_WHAT YOU WILL DO_
Nothing but the lines from the one containing "You are a GUI" through the last line of the data below should be returned, each exactly as it stands, pictures excluded.

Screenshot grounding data
[Start of Attachment]
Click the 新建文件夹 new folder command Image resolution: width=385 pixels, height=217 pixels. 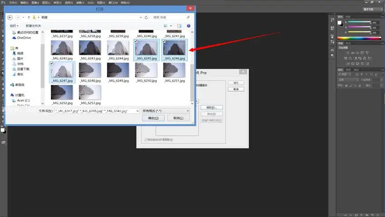tap(33, 26)
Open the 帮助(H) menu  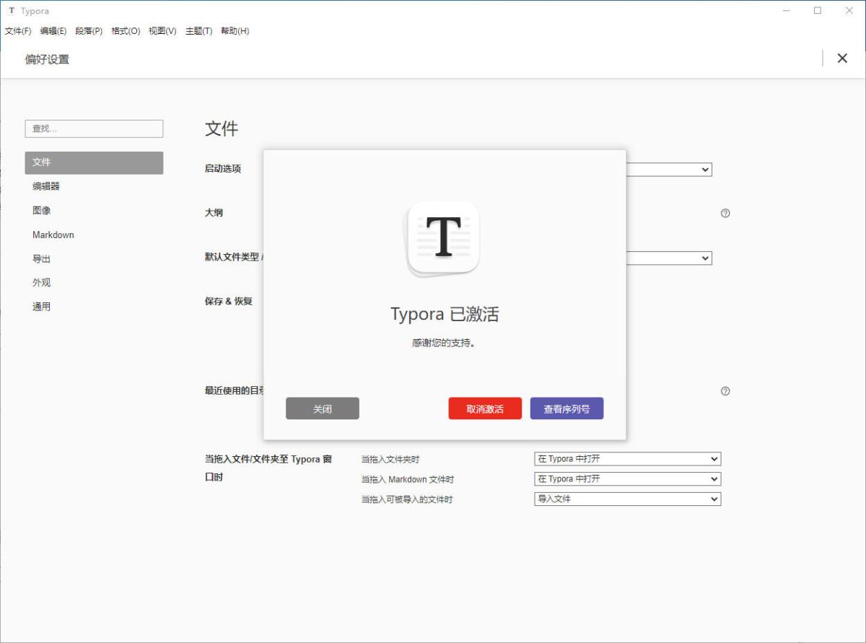coord(235,31)
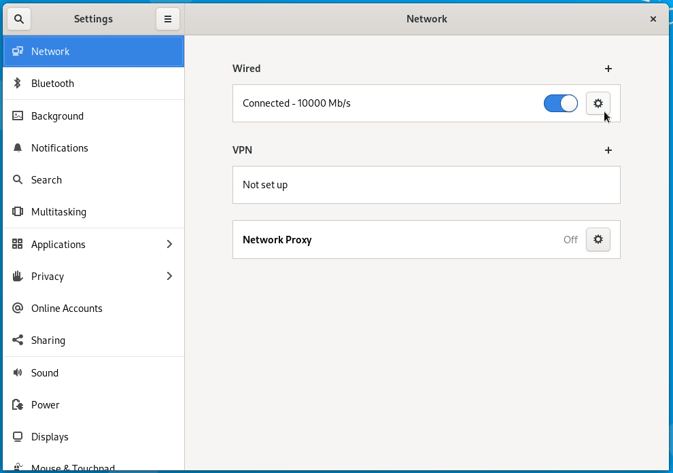Click the Notifications bell icon
673x473 pixels.
(x=17, y=148)
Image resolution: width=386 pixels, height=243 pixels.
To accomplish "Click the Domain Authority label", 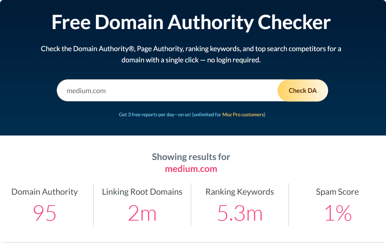I will click(x=45, y=192).
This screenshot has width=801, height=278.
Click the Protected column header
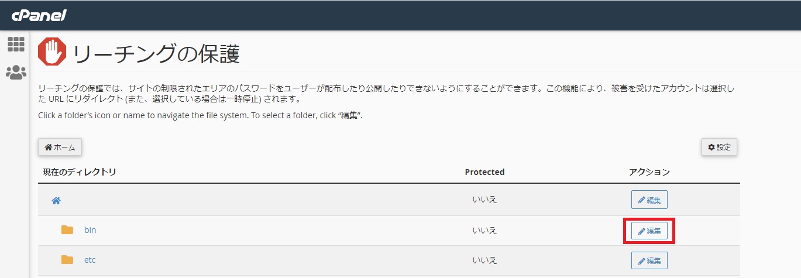click(484, 172)
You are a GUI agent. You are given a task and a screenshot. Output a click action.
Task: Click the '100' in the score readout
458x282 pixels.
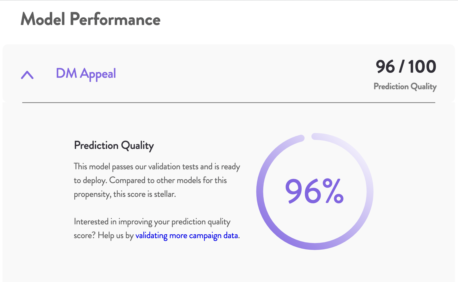coord(422,67)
[End of Attachment]
_YOUR SOLUTION_
You are a GUI agent. You are given a task and a screenshot. Output a click action.
Task: Click the '100' in the score readout
458x282 pixels.
coord(422,67)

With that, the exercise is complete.